Governor of Maharashtra
- In office 15 February 1990 – 9 January 1993
- Appointed by: Ramaswamy Venkataraman
- Prime Minister: V. P. Singh Chandra Shekhar P. V. Narasimha Rao
- Chief Ministers: Sharad Pawar Sudhakarrao Naik
- Preceded by: Chittatosh Mookerjee (acting)
- Succeeded by: P. C. Alexander

Union Minister of Defence
- In office 28 July 1979 – 14 January 1980
- Prime Minister: Charan Singh
- Preceded by: Jagjivan Ram
- Succeeded by: Indira Gandhi

Union Minister of Finance
- In office 10 October 1974 – 24 March 1977
- Prime Minister: Indira Gandhi
- Preceded by: Yashwantrao Chavan
- Succeeded by: Haribhai M. Patel

Union Minister of Agriculture
- In office 3 July 1974 – 10 October 1974
- Prime Minister: Indira Gandhi
- Preceded by: Fakhruddin Ali Ahmed
- Succeeded by: Jagjivan Ram
- In office 9 June 1964 – 13 March 1967
- Prime Minister: Lal Bahadur Shastri Gulzarilal Nanda Indira Gandhi
- Preceded by: Swaran Singh
- Succeeded by: Jagjivan Ram

Deputy Chairman of the Planning Commission
- In office 2 May 1971 – 22 July 1972
- Prime Minister: Indira Gandhi
- Preceded by: Dhananjay Ramchandra Gadgil
- Succeeded by: Durga Prasad Dhar

Union Minister of Industrial Development
- In office 22 July 1972 – 10 October 1974
- Prime Minister: Indira Gandhi
- Preceded by: Moinul Hoque Choudhury
- Succeeded by: T. A. Pai

Union Minister of Planning
- In office 24 April 1971 – 22 July 1972
- Prime Minister: Indira Gandhi
- Preceded by: Indira Gandhi
- Succeeded by: Durga Prasad Dhar

Union Minister of Steel, Mines and Heavy Industries
- In office 10 April 1962 – 9 June 1964 Union Minister of Steel and Heavy Industries until 21 November 1963
- Prime Minister: Jawaharlal Nehru Gulzarilal Nanda (Interim)
- Preceded by: Swaran Singh
- Succeeded by: Neelam Sanjiva Reddy

Personal details
- Born: 30 January 1910
- Died: 7 November 2000 (aged 90)
- Party: Indian National Congress Indian National Congress (Urs)
- Alma mater: University of Madras
- Awards: Bharat Ratna (1998)

= Chidambaram Subramaniam =

Indian politician

Chidambaram Subramaniam (commonly known as CS) (30 January 1910 – 7 November 2000) was an Indian politician and independence activist. He served as Minister of Finance and Minister of Defence in the union cabinet. He later served as the Governor of Maharashtra. As the Minister for Food and Agriculture, he ushered the Indian Green Revolution, an era of self-sufficiency in food production along with M. S. Swaminathan, B. Sivaraman and Norman E. Borlaug. He was awarded Bharat Ratna, Indian's highest civilian award, in 1998, for his role in ushering Green Revolution.

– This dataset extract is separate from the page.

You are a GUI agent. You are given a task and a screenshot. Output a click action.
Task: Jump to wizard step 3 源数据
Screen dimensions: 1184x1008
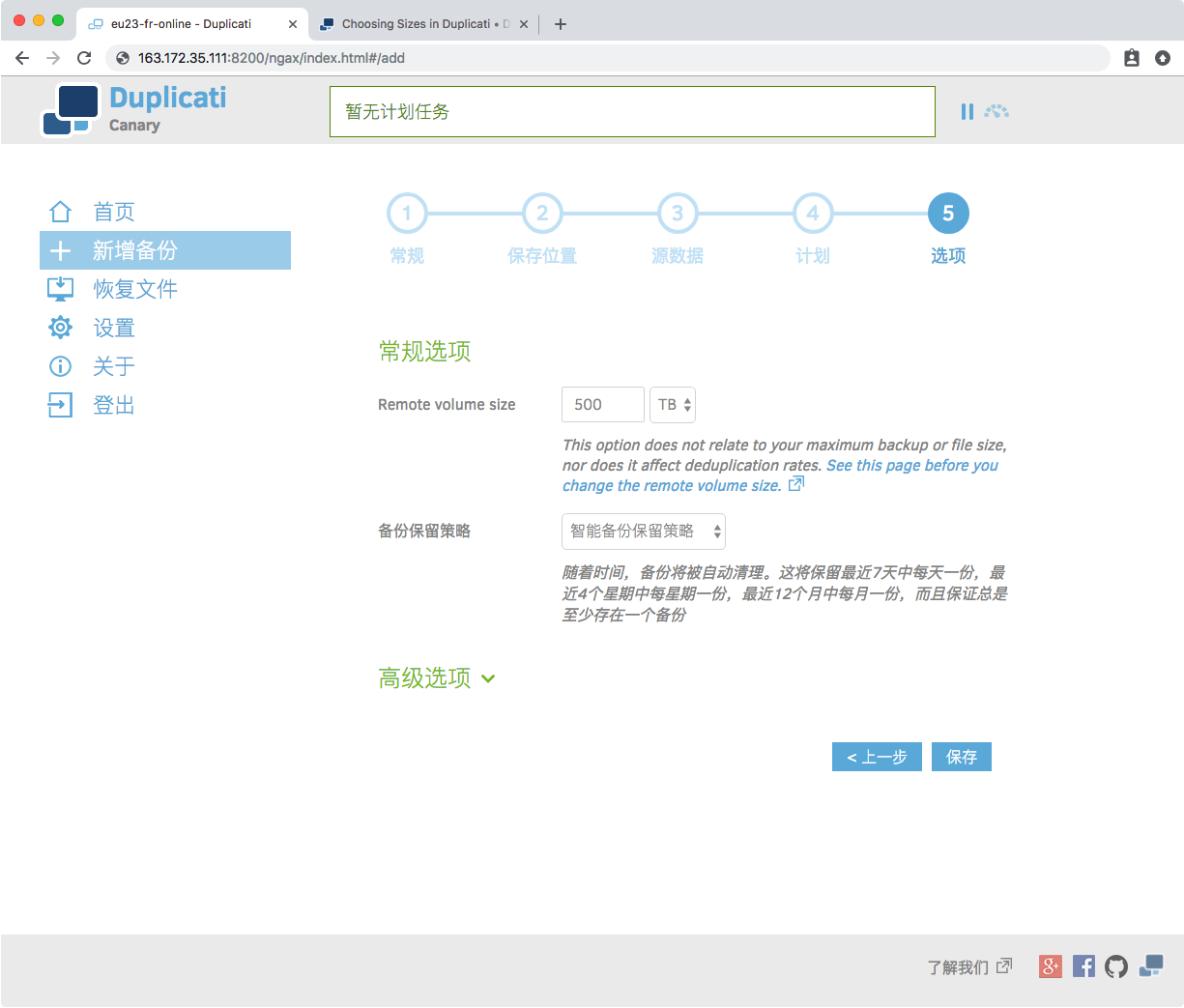point(678,214)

==Early life and education==
Subramaniam was born in Senguttaipalayam a village near Pollachi in Coimbatore district, Presidency of Fort St. George (now the Tamil Nadu state). Subramaniam completed his early education in Pollachi before moving to Chennai where he did his B.Sc in Physics at the Presidency College, Chennai (affiliated to the University of Madras). Later he graduated with degree in law from Madras Law college, Chennai (then affiliated to the same university). During his college days, he started Vanamalar Sangam and published a magazine called Pithan from Gobichettipalayam along with Periyasaamy Thooran, K. M. Ramasami Gounder, O. V. Alagesan and Justice Palanisami. His inspiration was his uncle Swami Chidbhavananda.

==Political career==

===Early years===
Subramaniam was an active member of the Civil disobedience movement against the British during his college days. He was imprisoned during the Quit India Movement in 1942. He was later elected to the Constituent Assembly and had a hand in the framing of the Constitution of India. He was a minister of Education, Law and Finance for Madras State from 1952 to 1962 under chief ministers Rajaji and K. Kamaraj. He was the First Leader of the House in the Madras Legislative Assembly for the entire duration. He was elected to the Lok Sabha in 1962 and was the Minister for Steel and Mines. Subsequently, he served as the Minister for Food and Agriculture. He also worked as the Deputy Chairman of the Planning Commission from 2 May 1971 to 22 July 1972.

===Green Revolution===
Along with M. S. Swaminathan and B. Sivaraman, Subramaniam was the architect of India's modern agricultural development policy, after the success of his programme which led to a record production of wheat in 1972 termed as the Indian Green Revolution. As Minister for Food and Agriculture, he introduced high-yielding varieties of seeds and more intensive application of fertilizers which paved the way for increased output of cereals and attainment of self-sufficiency in food-grains in the country. About his contribution, Dr. Norman E. Borlaug, writes:

The vision and influence of Mr. Subramaniam in bringing about agricultural change and in the very necessary political decisions needed to make the new approach effective, should never be under-emphasized. The groundwork for this advance (in the production of wheat) was solidly laid during that period (1964–67) when Mr. Subramaniam was the guiding political force instituting change.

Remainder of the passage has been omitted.